Target position records:
▼

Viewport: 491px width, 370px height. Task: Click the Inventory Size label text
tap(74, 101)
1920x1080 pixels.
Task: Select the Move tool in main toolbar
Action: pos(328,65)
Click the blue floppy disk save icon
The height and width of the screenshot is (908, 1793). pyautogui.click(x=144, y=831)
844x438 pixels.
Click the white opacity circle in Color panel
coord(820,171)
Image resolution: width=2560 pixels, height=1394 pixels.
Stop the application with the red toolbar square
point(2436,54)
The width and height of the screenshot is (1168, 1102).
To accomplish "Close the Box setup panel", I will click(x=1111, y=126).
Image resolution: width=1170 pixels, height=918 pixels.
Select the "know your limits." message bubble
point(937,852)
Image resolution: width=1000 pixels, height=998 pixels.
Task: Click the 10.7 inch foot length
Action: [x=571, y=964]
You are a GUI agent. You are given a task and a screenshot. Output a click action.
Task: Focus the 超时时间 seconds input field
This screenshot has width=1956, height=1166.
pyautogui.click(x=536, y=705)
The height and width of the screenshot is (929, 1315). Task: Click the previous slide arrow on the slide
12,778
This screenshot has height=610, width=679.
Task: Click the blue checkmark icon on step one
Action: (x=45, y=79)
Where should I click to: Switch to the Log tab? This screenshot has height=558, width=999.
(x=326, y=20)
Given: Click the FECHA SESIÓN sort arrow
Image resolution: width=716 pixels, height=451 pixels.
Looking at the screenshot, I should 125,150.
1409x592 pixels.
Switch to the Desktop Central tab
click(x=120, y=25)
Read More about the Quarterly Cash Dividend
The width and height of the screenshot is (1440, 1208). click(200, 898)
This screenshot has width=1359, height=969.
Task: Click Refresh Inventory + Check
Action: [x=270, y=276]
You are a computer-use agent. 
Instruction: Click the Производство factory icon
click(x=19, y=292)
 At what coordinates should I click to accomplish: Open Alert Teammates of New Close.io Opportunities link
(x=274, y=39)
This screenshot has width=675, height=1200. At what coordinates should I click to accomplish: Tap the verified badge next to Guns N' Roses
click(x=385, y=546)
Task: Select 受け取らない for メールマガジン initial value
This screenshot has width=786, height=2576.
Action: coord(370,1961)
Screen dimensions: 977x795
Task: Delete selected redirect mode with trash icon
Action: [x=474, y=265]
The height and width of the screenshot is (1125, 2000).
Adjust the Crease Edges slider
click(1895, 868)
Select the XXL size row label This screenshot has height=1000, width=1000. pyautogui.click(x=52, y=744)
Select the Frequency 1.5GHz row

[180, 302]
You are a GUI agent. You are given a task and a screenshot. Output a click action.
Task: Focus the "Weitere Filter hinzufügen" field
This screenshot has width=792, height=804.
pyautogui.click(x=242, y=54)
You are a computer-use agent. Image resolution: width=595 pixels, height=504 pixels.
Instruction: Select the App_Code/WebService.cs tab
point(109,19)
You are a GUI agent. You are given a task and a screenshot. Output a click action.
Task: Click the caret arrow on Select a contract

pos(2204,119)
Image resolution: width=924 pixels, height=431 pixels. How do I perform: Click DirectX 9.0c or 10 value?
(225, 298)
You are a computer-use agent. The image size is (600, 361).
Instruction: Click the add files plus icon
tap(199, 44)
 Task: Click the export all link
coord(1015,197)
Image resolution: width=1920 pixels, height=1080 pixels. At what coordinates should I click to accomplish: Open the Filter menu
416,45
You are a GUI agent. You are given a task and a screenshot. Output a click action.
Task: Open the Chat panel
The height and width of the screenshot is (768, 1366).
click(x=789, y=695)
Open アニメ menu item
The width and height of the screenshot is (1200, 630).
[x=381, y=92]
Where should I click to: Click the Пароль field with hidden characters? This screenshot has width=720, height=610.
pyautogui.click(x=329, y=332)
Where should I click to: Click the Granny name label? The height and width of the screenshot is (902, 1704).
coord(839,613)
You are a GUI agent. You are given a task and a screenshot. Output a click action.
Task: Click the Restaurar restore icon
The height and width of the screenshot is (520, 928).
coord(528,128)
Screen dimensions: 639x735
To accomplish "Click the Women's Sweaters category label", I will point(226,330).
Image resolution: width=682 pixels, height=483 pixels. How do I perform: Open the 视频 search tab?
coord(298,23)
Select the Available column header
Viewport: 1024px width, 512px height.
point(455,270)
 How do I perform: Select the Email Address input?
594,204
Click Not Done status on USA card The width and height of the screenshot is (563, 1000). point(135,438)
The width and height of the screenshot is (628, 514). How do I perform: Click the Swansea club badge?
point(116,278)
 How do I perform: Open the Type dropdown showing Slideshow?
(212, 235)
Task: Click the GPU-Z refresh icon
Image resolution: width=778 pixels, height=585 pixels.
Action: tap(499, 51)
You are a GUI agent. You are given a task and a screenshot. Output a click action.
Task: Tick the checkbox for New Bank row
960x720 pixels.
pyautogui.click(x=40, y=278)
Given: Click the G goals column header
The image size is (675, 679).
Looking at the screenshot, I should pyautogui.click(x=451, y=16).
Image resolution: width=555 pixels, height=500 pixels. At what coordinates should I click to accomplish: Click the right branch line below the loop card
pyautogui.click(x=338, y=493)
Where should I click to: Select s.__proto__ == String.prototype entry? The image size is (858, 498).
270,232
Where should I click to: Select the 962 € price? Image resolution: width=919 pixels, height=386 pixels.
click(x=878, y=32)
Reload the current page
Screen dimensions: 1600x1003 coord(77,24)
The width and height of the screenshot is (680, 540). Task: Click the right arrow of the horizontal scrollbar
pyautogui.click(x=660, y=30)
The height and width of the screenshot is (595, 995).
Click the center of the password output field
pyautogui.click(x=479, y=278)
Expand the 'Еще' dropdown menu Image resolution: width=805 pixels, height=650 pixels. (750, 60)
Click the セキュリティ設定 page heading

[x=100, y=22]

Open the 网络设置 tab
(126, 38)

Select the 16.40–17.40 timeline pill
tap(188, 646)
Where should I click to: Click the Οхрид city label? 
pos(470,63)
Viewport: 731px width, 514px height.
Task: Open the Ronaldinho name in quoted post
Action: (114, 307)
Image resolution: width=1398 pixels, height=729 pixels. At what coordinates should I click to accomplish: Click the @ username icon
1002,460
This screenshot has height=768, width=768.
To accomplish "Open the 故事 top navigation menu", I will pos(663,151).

▲

Exercise:
Swap each "Where should I click to" in the lines above for "Which point should I click to", and write all the lines out again with nothing else changed.

Output of the exercise:
Viewport: 491px width, 370px height. Task: Click the Inventory Size label text
tap(74, 101)
1920x1080 pixels.
Task: Select the Move tool in main toolbar
Action: pos(328,65)
Click the blue floppy disk save icon
The height and width of the screenshot is (908, 1793). pyautogui.click(x=144, y=831)
844x438 pixels.
Click the white opacity circle in Color panel
coord(820,171)
Image resolution: width=2560 pixels, height=1394 pixels.
Stop the application with the red toolbar square
point(2436,54)
The width and height of the screenshot is (1168, 1102).
To accomplish "Close the Box setup panel", I will click(x=1111, y=126).
Image resolution: width=1170 pixels, height=918 pixels.
Select the "know your limits." message bubble
point(937,852)
Image resolution: width=1000 pixels, height=998 pixels.
Task: Click the 10.7 inch foot length
Action: [x=571, y=964]
You are a GUI agent. You are given a task and a screenshot. Output a click action.
Task: Focus the 超时时间 seconds input field
This screenshot has width=1956, height=1166.
pyautogui.click(x=536, y=705)
The height and width of the screenshot is (929, 1315). Task: Click the previous slide arrow on the slide
12,778
This screenshot has height=610, width=679.
Task: Click the blue checkmark icon on step one
Action: (x=45, y=79)
Which point should I click to: Switch to the Log tab? This screenshot has height=558, width=999.
(x=326, y=20)
Given: Click the FECHA SESIÓN sort arrow
Image resolution: width=716 pixels, height=451 pixels.
Looking at the screenshot, I should 125,150.
1409x592 pixels.
Switch to the Desktop Central tab
click(x=120, y=25)
Read More about the Quarterly Cash Dividend
The width and height of the screenshot is (1440, 1208). click(200, 898)
This screenshot has width=1359, height=969.
Task: Click Refresh Inventory + Check
Action: [x=270, y=276]
You are a computer-use agent. 
Instruction: Click the Производство factory icon
click(x=19, y=292)
 At what coordinates should I click to accomplish: Open Alert Teammates of New Close.io Opportunities link
(x=274, y=39)
This screenshot has width=675, height=1200. At what coordinates should I click to accomplish: Tap the verified badge next to Guns N' Roses
click(x=385, y=546)
Task: Select 受け取らない for メールマガジン initial value
This screenshot has width=786, height=2576.
Action: coord(370,1961)
Screen dimensions: 977x795
Task: Delete selected redirect mode with trash icon
Action: [x=474, y=265]
The height and width of the screenshot is (1125, 2000).
Adjust the Crease Edges slider
click(1895, 868)
Select the XXL size row label This screenshot has height=1000, width=1000. pyautogui.click(x=52, y=744)
Select the Frequency 1.5GHz row

[180, 302]
You are a GUI agent. You are given a task and a screenshot. Output a click action.
Task: Focus the "Weitere Filter hinzufügen" field
This screenshot has width=792, height=804.
pyautogui.click(x=242, y=54)
You are a computer-use agent. Image resolution: width=595 pixels, height=504 pixels.
Instruction: Select the App_Code/WebService.cs tab
point(109,19)
You are a GUI agent. You are given a task and a screenshot. Output a click action.
Task: Click the caret arrow on Select a contract

pos(2204,119)
Image resolution: width=924 pixels, height=431 pixels. How do I perform: Click DirectX 9.0c or 10 value?
(225, 298)
You are a computer-use agent. The image size is (600, 361).
Instruction: Click the add files plus icon
tap(199, 44)
 Task: Click the export all link
coord(1015,197)
Image resolution: width=1920 pixels, height=1080 pixels. At what coordinates should I click to accomplish: Open the Filter menu
416,45
You are a GUI agent. You are given a task and a screenshot. Output a click action.
Task: Open the Chat panel
The height and width of the screenshot is (768, 1366).
click(x=789, y=695)
Open アニメ menu item
The width and height of the screenshot is (1200, 630).
[x=381, y=92]
Which point should I click to: Click the Пароль field with hidden characters? This screenshot has width=720, height=610.
pyautogui.click(x=329, y=332)
Which point should I click to: Click the Granny name label? The height and width of the screenshot is (902, 1704).
coord(839,613)
You are a GUI agent. You are given a task and a screenshot. Output a click action.
Task: Click the Restaurar restore icon
The height and width of the screenshot is (520, 928).
coord(528,128)
Screen dimensions: 639x735
To accomplish "Click the Women's Sweaters category label", I will point(226,330).
Image resolution: width=682 pixels, height=483 pixels. How do I perform: Open the 视频 search tab?
coord(298,23)
Select the Available column header
Viewport: 1024px width, 512px height.
point(455,270)
 How do I perform: Select the Email Address input?
594,204
Click Not Done status on USA card The width and height of the screenshot is (563, 1000). point(135,438)
The width and height of the screenshot is (628, 514). How do I perform: Click the Swansea club badge?
point(116,278)
 How do I perform: Open the Type dropdown showing Slideshow?
(212, 235)
Task: Click the GPU-Z refresh icon
Image resolution: width=778 pixels, height=585 pixels.
Action: tap(499, 51)
You are a GUI agent. You are given a task and a screenshot. Output a click action.
Task: Tick the checkbox for New Bank row
960x720 pixels.
pyautogui.click(x=40, y=278)
Given: Click the G goals column header
The image size is (675, 679).
Looking at the screenshot, I should pyautogui.click(x=451, y=16).
Image resolution: width=555 pixels, height=500 pixels. At what coordinates should I click to accomplish: Click the right branch line below the loop card
pyautogui.click(x=338, y=493)
Which point should I click to: Select s.__proto__ == String.prototype entry? The image size is (858, 498).
270,232
Which point should I click to: Select the 962 € price? Image resolution: width=919 pixels, height=386 pixels.
click(x=878, y=32)
Reload the current page
Screen dimensions: 1600x1003 coord(77,24)
The width and height of the screenshot is (680, 540). Task: Click the right arrow of the horizontal scrollbar
pyautogui.click(x=660, y=30)
The height and width of the screenshot is (595, 995).
Click the center of the password output field
pyautogui.click(x=479, y=278)
Expand the 'Еще' dropdown menu Image resolution: width=805 pixels, height=650 pixels. (750, 60)
Click the セキュリティ設定 page heading

[x=100, y=22]

Open the 网络设置 tab
(126, 38)

Select the 16.40–17.40 timeline pill
tap(188, 646)
Which point should I click to: Click the Οхрид city label? 
pos(470,63)
Viewport: 731px width, 514px height.
Task: Open the Ronaldinho name in quoted post
Action: (114, 307)
Image resolution: width=1398 pixels, height=729 pixels. At what coordinates should I click to accomplish: Click the @ username icon
1002,460
This screenshot has height=768, width=768.
To accomplish "Open the 故事 top navigation menu", I will pos(663,151).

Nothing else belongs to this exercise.